Appendix A. Installing Apache Hadoop

It’s easy to install Hadoop on a single machine to try it out. (For installation on a cluster, please refer to Chapter 9.) The quickest way is to download and run a binary release from an Apache Software Foundation Mirror.

In this appendix, we cover how to install Hadoop Core, HDFS, and MapReduce. Instructions for installing Pig, HBase, and ZooKeeper are included in the relevant chapter (Chapters 11, 12, and 13).

Prerequisites

Hadoop is written in Java, so you will need to have Java installed on your machine, version 6 or later. Sun’s JDK is the one most widely used with Hadoop, although others have been reported to work.

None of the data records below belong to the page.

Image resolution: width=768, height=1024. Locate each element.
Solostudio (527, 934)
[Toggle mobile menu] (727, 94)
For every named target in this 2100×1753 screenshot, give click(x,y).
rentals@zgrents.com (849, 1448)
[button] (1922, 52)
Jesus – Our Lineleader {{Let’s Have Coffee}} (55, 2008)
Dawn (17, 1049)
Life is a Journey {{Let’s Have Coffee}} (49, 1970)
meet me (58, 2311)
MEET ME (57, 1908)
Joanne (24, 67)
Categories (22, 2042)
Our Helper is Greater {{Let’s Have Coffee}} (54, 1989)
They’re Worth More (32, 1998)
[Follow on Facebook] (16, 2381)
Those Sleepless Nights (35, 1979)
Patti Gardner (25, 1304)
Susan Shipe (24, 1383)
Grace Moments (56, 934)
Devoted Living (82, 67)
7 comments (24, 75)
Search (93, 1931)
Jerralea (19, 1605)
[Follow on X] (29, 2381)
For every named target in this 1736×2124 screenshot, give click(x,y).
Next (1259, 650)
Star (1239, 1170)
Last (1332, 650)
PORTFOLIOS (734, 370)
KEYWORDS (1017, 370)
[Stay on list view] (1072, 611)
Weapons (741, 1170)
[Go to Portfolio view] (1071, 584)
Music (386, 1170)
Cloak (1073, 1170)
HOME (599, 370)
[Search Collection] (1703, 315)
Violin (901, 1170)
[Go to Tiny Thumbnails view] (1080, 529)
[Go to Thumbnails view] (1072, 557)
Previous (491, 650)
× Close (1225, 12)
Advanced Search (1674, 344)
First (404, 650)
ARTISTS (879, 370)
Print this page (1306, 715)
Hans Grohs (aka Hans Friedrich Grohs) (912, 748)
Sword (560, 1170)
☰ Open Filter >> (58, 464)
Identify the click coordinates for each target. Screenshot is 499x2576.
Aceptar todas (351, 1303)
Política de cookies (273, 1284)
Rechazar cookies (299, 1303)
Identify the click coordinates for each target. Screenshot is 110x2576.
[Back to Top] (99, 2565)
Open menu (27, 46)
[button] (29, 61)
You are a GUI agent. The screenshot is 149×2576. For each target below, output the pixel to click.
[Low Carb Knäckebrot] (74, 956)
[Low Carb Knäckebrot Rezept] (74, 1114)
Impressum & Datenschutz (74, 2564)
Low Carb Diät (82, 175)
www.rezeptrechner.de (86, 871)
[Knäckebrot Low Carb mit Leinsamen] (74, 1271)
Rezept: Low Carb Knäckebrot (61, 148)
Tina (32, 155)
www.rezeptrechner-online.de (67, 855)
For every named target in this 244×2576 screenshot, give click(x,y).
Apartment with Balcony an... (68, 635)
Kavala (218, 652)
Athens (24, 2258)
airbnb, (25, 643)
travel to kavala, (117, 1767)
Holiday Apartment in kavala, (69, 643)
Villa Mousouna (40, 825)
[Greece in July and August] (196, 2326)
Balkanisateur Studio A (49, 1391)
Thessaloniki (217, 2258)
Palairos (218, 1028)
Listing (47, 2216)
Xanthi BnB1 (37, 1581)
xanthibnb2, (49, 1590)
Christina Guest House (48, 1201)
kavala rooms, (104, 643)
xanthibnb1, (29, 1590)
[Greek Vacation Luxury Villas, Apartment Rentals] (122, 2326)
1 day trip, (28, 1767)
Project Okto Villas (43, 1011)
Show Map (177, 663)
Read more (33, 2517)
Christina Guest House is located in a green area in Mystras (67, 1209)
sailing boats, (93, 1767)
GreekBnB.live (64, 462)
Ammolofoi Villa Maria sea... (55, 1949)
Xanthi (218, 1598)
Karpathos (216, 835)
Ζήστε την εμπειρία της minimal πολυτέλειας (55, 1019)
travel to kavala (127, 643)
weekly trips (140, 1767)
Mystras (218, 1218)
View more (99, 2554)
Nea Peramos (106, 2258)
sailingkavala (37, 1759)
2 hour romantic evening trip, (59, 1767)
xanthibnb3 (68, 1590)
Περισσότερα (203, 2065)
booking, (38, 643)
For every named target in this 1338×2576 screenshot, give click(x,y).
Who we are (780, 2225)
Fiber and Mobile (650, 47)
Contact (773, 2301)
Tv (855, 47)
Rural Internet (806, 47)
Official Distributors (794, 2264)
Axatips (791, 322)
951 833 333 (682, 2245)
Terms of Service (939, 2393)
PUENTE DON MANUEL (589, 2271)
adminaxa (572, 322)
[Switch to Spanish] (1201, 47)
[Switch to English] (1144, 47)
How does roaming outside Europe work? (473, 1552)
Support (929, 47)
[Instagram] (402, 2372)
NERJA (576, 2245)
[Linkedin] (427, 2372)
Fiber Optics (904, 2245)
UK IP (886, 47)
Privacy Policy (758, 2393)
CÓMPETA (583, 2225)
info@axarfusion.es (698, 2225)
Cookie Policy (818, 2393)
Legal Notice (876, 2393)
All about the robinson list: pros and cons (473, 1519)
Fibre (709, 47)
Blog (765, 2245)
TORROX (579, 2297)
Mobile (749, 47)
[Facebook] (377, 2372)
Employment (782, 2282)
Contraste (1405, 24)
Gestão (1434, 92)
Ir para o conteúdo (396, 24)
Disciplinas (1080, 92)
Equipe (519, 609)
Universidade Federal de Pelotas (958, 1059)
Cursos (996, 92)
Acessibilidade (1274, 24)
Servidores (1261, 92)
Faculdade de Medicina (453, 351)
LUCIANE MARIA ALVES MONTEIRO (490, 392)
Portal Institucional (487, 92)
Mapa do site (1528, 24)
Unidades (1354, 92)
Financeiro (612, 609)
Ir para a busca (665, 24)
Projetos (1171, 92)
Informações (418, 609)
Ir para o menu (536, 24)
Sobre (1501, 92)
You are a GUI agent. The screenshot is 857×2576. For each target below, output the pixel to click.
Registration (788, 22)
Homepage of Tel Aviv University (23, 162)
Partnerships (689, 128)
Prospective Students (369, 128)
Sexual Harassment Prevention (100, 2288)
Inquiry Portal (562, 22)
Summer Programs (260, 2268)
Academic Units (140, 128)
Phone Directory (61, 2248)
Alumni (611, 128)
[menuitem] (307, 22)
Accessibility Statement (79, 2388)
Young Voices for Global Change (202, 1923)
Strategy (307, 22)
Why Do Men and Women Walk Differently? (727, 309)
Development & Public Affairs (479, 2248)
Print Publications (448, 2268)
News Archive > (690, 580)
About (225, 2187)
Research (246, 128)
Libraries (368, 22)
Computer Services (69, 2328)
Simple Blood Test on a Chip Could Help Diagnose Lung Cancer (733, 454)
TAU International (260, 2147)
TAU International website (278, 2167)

Hadoop runs on Unix and on Windows. Linux is the only supported production platform, but other flavors of Unix (including Mac OS X) can be used to run Hadoop for development. Windows is only supported as a development platform, and additionally requires Cygwin to run. During the Cygwin installation process, you should include the openssh package if you plan to run Hadoop in pseudo-distributed mode (see following explanation).

Installation

Start by deciding which user you’d like to run Hadoop as. For trying out Hadoop or developing Hadoop programs, it is simplest to run Hadoop on a single machine using your own user account.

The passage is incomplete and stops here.